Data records
▼▼▼

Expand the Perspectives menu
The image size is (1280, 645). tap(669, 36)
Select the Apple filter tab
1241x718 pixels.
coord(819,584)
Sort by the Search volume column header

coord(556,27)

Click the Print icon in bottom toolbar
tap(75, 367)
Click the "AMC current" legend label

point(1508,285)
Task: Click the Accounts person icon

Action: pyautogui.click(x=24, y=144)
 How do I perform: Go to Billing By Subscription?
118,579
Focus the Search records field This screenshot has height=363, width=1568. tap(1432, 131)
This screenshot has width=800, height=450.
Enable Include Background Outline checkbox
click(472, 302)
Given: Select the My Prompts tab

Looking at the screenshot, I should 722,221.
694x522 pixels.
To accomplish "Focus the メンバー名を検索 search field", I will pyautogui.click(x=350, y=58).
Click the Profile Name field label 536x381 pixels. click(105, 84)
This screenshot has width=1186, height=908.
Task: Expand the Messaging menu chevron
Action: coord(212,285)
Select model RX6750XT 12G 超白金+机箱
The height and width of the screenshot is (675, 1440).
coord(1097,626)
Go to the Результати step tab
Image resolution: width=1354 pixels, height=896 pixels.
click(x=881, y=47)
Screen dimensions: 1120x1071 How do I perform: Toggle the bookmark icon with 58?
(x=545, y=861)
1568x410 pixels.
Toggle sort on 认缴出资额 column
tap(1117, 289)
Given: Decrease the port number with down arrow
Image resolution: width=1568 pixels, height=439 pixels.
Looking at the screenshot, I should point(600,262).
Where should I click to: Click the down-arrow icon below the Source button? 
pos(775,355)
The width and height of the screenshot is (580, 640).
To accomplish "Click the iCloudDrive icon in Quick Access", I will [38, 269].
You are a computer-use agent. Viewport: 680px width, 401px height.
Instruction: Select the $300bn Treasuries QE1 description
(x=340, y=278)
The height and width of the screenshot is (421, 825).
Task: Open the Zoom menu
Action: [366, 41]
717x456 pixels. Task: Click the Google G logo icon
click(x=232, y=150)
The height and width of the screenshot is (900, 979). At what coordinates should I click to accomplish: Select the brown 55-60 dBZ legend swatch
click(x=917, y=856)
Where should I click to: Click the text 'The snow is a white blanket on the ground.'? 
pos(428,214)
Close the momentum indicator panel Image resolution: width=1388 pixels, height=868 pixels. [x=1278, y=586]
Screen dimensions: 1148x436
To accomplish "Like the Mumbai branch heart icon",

▲▲▲

Aim of the task:
Copy each entry exactly.

Solution to the exercise:
Expand the Perspectives menu
The image size is (1280, 645). tap(669, 36)
Select the Apple filter tab
1241x718 pixels.
coord(819,584)
Sort by the Search volume column header

coord(556,27)

Click the Print icon in bottom toolbar
tap(75, 367)
Click the "AMC current" legend label

point(1508,285)
Task: Click the Accounts person icon

Action: pyautogui.click(x=24, y=144)
 How do I perform: Go to Billing By Subscription?
118,579
Focus the Search records field This screenshot has height=363, width=1568. tap(1432, 131)
This screenshot has width=800, height=450.
Enable Include Background Outline checkbox
click(472, 302)
Given: Select the My Prompts tab

Looking at the screenshot, I should 722,221.
694x522 pixels.
To accomplish "Focus the メンバー名を検索 search field", I will pyautogui.click(x=350, y=58).
Click the Profile Name field label 536x381 pixels. click(105, 84)
This screenshot has width=1186, height=908.
Task: Expand the Messaging menu chevron
Action: coord(212,285)
Select model RX6750XT 12G 超白金+机箱
The height and width of the screenshot is (675, 1440).
coord(1097,626)
Go to the Результати step tab
Image resolution: width=1354 pixels, height=896 pixels.
click(x=881, y=47)
Screen dimensions: 1120x1071 How do I perform: Toggle the bookmark icon with 58?
(x=545, y=861)
1568x410 pixels.
Toggle sort on 认缴出资额 column
tap(1117, 289)
Given: Decrease the port number with down arrow
Image resolution: width=1568 pixels, height=439 pixels.
Looking at the screenshot, I should point(600,262).
Where should I click to: Click the down-arrow icon below the Source button? 
pos(775,355)
The width and height of the screenshot is (580, 640).
To accomplish "Click the iCloudDrive icon in Quick Access", I will [38, 269].
You are a computer-use agent. Viewport: 680px width, 401px height.
Instruction: Select the $300bn Treasuries QE1 description
(x=340, y=278)
The height and width of the screenshot is (421, 825).
Task: Open the Zoom menu
Action: [366, 41]
717x456 pixels. Task: Click the Google G logo icon
click(x=232, y=150)
The height and width of the screenshot is (900, 979). At what coordinates should I click to accomplish: Select the brown 55-60 dBZ legend swatch
click(x=917, y=856)
Where should I click to: Click the text 'The snow is a white blanket on the ground.'? 
pos(428,214)
Close the momentum indicator panel Image resolution: width=1388 pixels, height=868 pixels. [x=1278, y=586]
Screen dimensions: 1148x436
To accomplish "Like the Mumbai branch heart icon",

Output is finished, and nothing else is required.